„Das ist recht, Frank! Weine Dich erst recht aus. Ich kann mir leicht vorstellen, wie hart es ist, sich von einem so guten Vater trennen zu müssen.“

„O ja, er war immer so gut und liebevoll! Nie hat er ein hartes Wort zu mir gesprochen. O Papa, Papa!“

Percy ging ganz in Mitgefühl und Besorgnis auf. Es stand bei ihm fest, seinem neuen Mitzögling nach Kräften den Übergang aus dem Vaterhause in eine ganz veränderte Umgebung zu erleichtern. Das konnte ja nur dazu beitragen, daß Frank um so eher aus einem Heidenkinde ein glücklicher Christ werde.

„Du hast wirklich einen sehr gütigen Vater, Frank. Es ging ihm ja so nahe, Dich verlassen zu müssen, daß ich selber ihn lieb gewann.“

„Hast Du auch gehört, was er zuletzt sagte?“ war Franks Frage, nachdem sein Weinen etwas gestillt war.

„Was denn?“

„Er sagte: Behüt’ Dich Gott!“

„Warum sollte er das denn nicht sagen?“ erwiderte Percy, erstaunt, daß dieser in den religiösen Kreisen Amerikas nicht ungebräuchliche Abschiedsgruß für Frank etwas Neues war.

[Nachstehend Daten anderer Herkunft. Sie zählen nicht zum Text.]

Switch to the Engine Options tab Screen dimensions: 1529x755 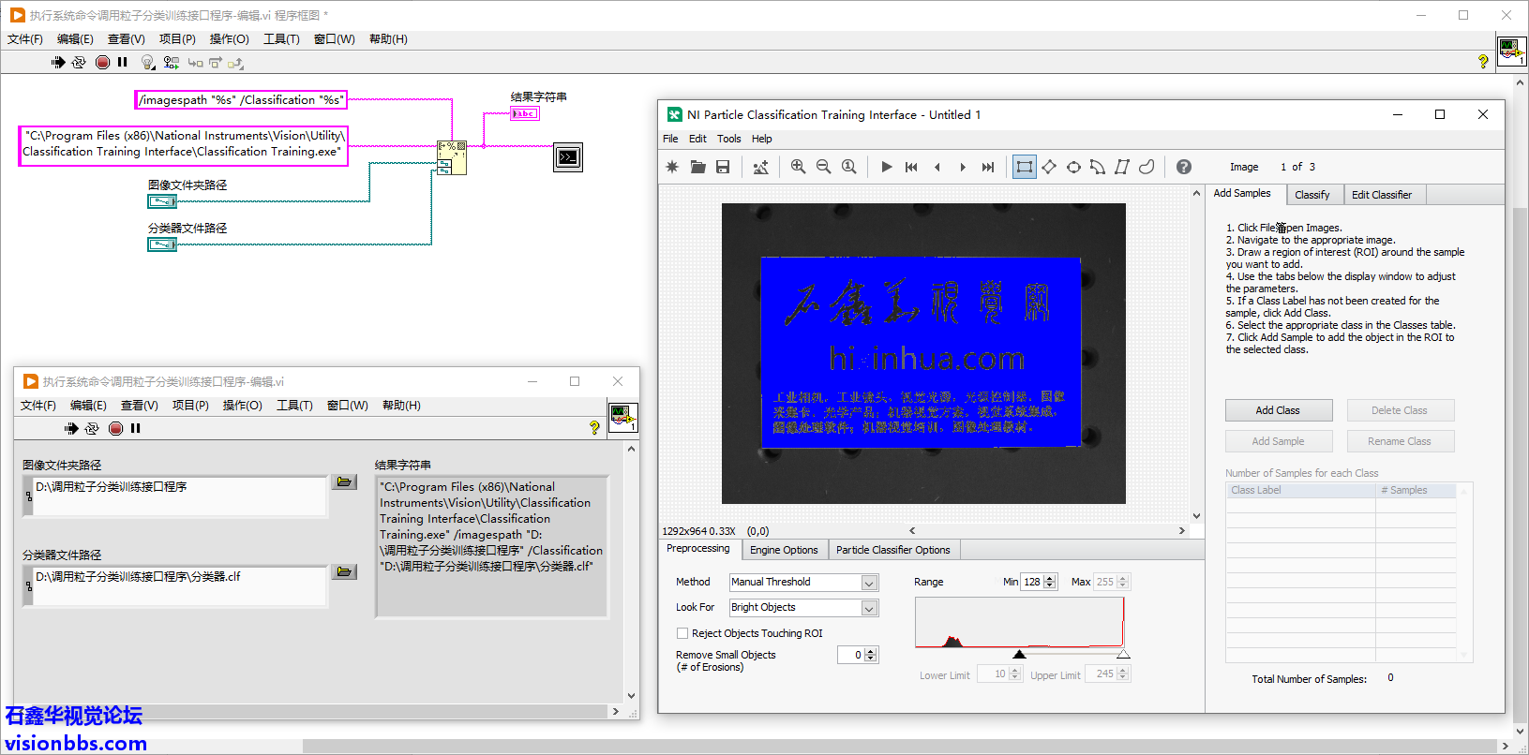coord(783,550)
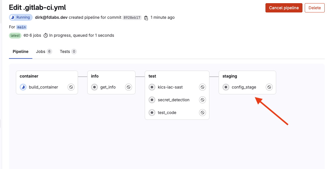Switch to the Tests tab
Viewport: 327px width, 169px height.
[68, 52]
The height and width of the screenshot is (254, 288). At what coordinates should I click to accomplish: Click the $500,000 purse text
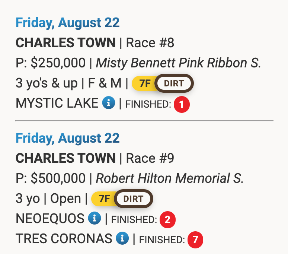pos(58,178)
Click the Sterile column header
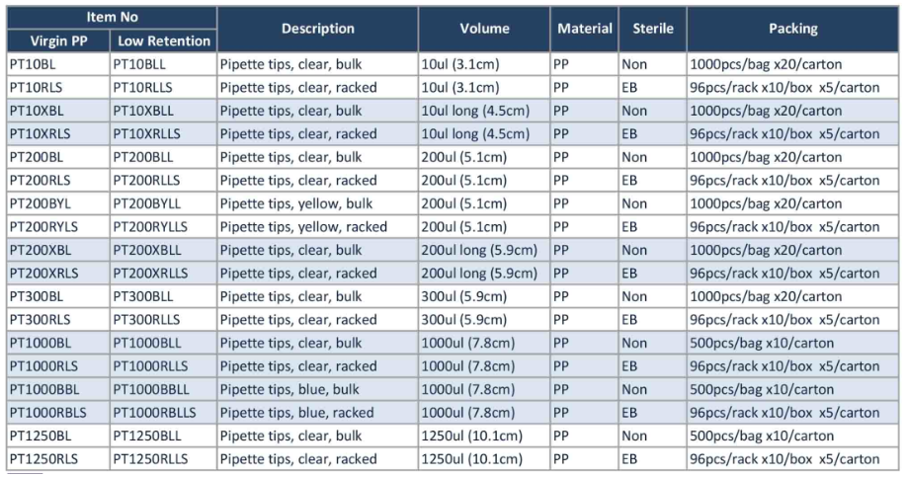This screenshot has height=477, width=907. click(x=652, y=30)

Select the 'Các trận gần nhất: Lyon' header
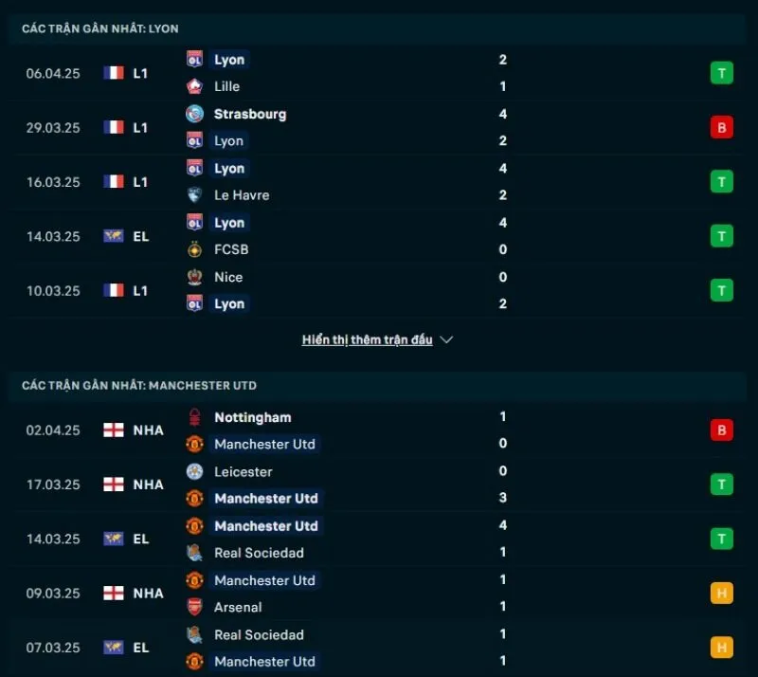(100, 29)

„Früher hat er es nie gesagt.“

Jetzt erinnerte sich Percy, daß ja der Vater ungläubig gelebt hatte. Er entgegnete nichts mehr. Da sie eben im Begriffe waren, aus dem Hause auf den Hof zu treten, trocknete er mit fast mütterlicher Zärtlichkeit die Thränen von Franks Wangen, und dieser stand bald zum erstenmale auf dem Tummelplatze der Mauracher Pensionatsjugend.